Matola (O Destaque) – Um clima de revolta tomou conta da sede distrital do partido na cidade da Matola, quando um grupo de antigos guerrilheiros invadiu o local em protesto contra o que chamam de “abandono total” pela liderança política.
Os ex-combatentes, visivelmente indignados, acusam o partido de ignorar suas demandas históricas.
Os manifestantes deixaram claro que não aceitam mais promessas vazias.
“Nós encerramos isto uma primeira vez, mas voltaram a entrar aqui usando força. Estamos a repetir de novo, e não sabemos o que vai acontecer, mas não vamos desistir — estamos preparados“, ameaçou um dos guerrilheiros.

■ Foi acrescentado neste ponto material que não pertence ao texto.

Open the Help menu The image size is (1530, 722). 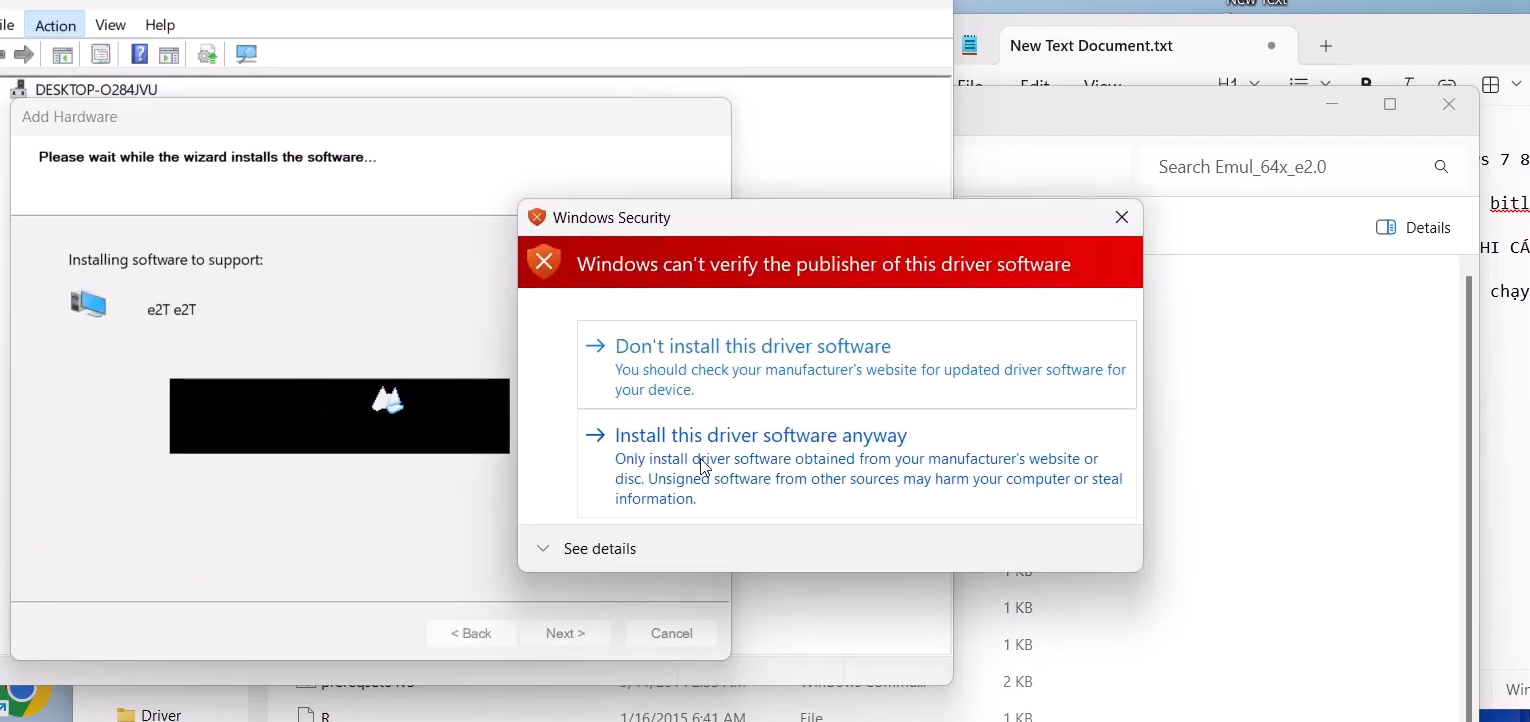160,25
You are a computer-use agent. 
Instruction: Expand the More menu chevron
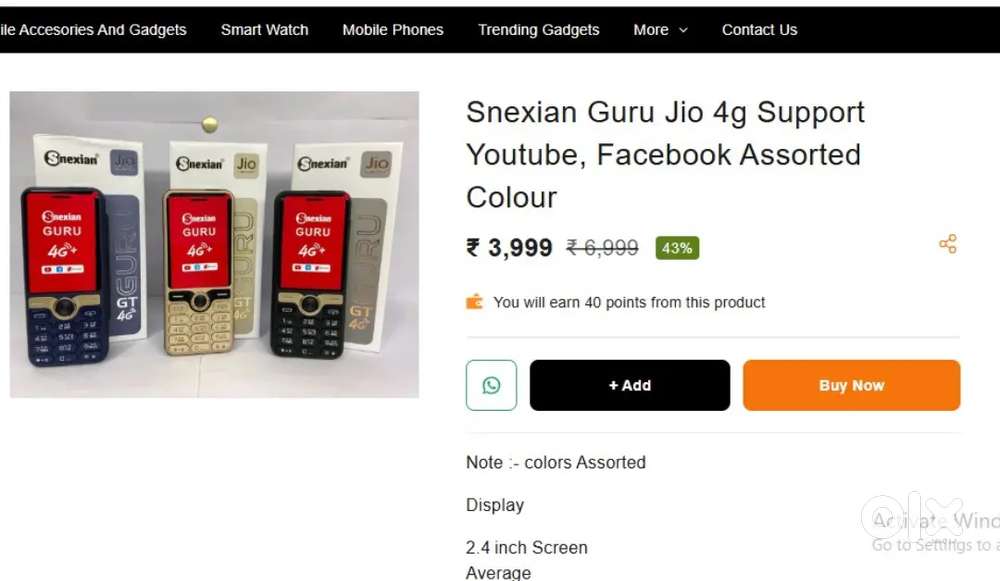[x=683, y=30]
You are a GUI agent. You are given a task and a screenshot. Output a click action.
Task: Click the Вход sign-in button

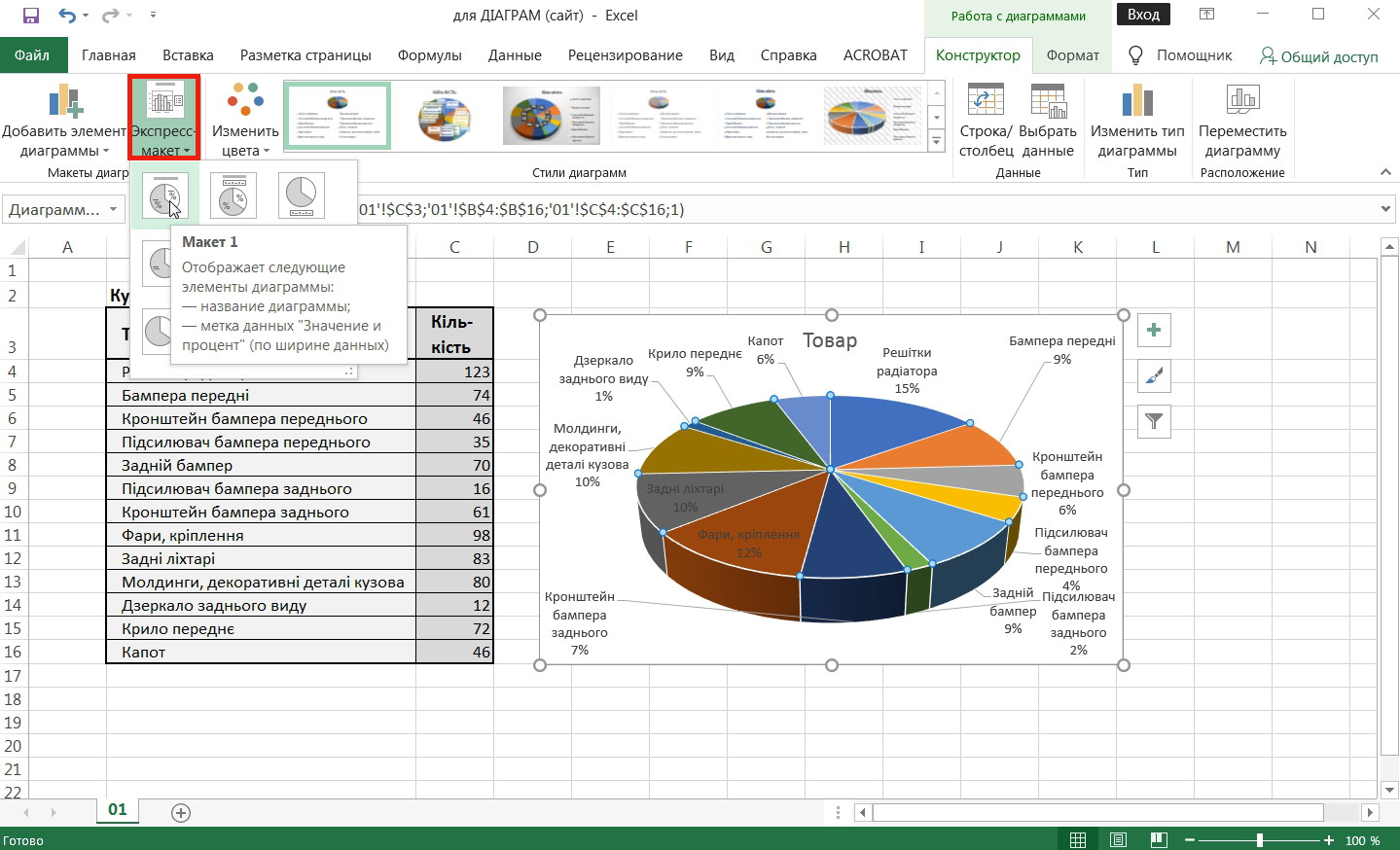click(x=1143, y=15)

A insatisfação gira em torno da falta de apoio econômico e do desrespeito à memória dos combatentes.
“Como é que podemos viver? O comandante-chefe André Matsangaíssa morreu no mato, o saudoso Afonso Dhlakama também morreu no mato. E nós? Continuaremos a morrer esquecidos?“, questionou outro veterano.

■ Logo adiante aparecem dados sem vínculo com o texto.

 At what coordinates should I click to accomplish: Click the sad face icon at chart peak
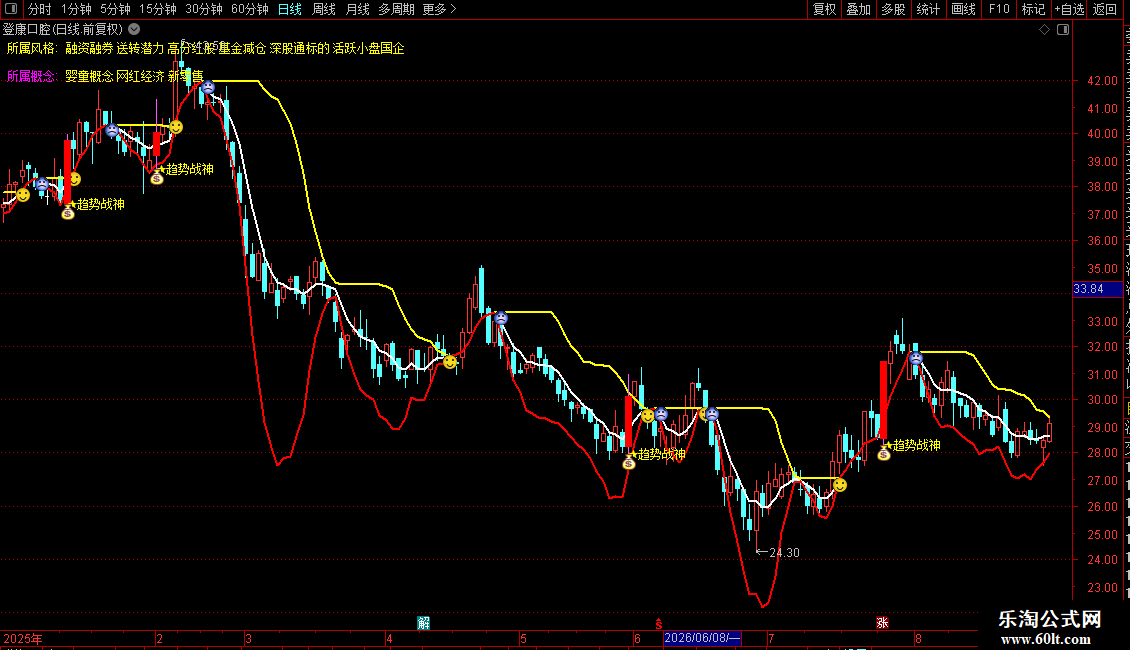click(x=208, y=88)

Do outro lado, a secretária distrital do partido, Milene Jossaia, assumiu a invasão como um ato de vandalismo.
“A ação dos membros resultou na danificação de material. Funcionamos como uma instituição, e a Comissão Política da Matola vai avaliar os estragos e responsabilizar cada um envolvido“, declarou.
Jossaia ainda desqualificou parte dos manifestantes, sugerindo que nem todos eram verdadeiros guerrilheiros.
“Alguns que estiveram aqui não são combatentes. Não conhecemos suas reais intenções“, acusou, reforçando que as demandas legítimas devem ser tratadas nos “órgãos próprios do partido“.
Horas após o protesto, a delegada distrital retornou ao local com alguns membros e, segundo testemunhas, “tudo voltou à normalidade”. No entanto, a paz parece frágil. Enquanto a liderança ameaça punições, os guerrilheiros juram que não recuarão.